Having a little laugh in the kitchen

Thank you to Chef Maupin for taking the time to meet with us.  It was one of the many highlights of our visit to Keswick Hall.  Now I need to find time to go back and relax on the next visit!  We also will look forward to trying some of the new pastry chef’s creations.  Stacey Pease (formerly of Le Bec-Fin in Philadelphia) joined their culinary team right after our visit.  We’ll let her get settled in before we head back to Virginia. 😉

Chef Maupin has graciously shared several recipes with us.  I prepared his Spinach Salad with Spicy Tomato Vinaigrette with Hard Cooked Egg and Edwards Bacon for my last post.  We have had this salad several times and we love the vinaigrette.  It is perfect for a summertime meal.

Seared Scallops with Parmesan Sauce and Ratatouille is the second dish I have prepared from this chef’s recipes.  It is a beautiful dish and the flavors complimented each other perfectly.  This will definitely be a go-to recipe when entertaining  guests.  I chose this recipe since it a great time of year to make Ratatouille with all the beautiful local squashes and produce.  It also can be made in steps ahead and put together at the last minute.


What a beautiful dish to serve to company!

Disclosure – Thank you to Fossett’s for providing dinner during our stay.

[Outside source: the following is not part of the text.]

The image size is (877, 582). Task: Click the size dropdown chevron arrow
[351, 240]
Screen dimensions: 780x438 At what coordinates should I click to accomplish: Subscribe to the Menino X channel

Seared Scallops with Parmesan Sauce and Ratatouille


For Scallops:
12 each sea scallops

For the Parmesan Sauce:
1 cup white wine (I used a dry white wine)
1 shallot, minced
2 cups heavy cream
1 cup grated Parmigiano Reggiano
Squeeze of fresh lemon
Salt and pepper to taste

For the ratatouille:
1 cup small diced zucchini
1 cup small diced squash
1 cup small diced eggplant
1/2 cup small diced onion
1/2 cup small diced bell pepper
2 cups good quality tomato sauce (I made my own with Italian crushed tomatoes)
1/4 cup each fresh chopped basil, chive, Italian parsley
1/2 cup olive oil (I used Extra-Virgin)
Salt and pepper to taste


For the Parmesan Sauce:
In a sauce pot, add the white wine and shallot and reduce by 75%.
Add the cream and reduce by 50%.
Remove from heat and wisk in the cheese, lemon, and a pinch of salt and pepper.
Puree in a blender for 30 seconds, reserve warm until use.

For the Ratatouille:
Heat a large pan over medium heat and add the olive oil.
Add the diced onion and bell pepper and allow to cook for 2-3 minutes.
Add the diced zucchini, squash and eggplant and allow to saute for another 2-3 minutes.
Add the tomato sauce and reduce the heat to low, allow to cook for 10 minutes.
Finish with the fresh herbs and a pinch of salt and pepper.
Reserve warm until use.

To finish the dish:
Heat a large saute pan with a bit of olive oil in it (let the pan get hot enough that you start to see a bit of smoke coming off the oil).
Season the scallops with a bit of salt and carefully place them into the pan.
Allow them to sear for a couple of minutes, then flip them and sear the other side for a minute or two, depending on how well done you like them.

Place them onto a plate, top with the ratatouille, and finish with the Parmesan Sauce.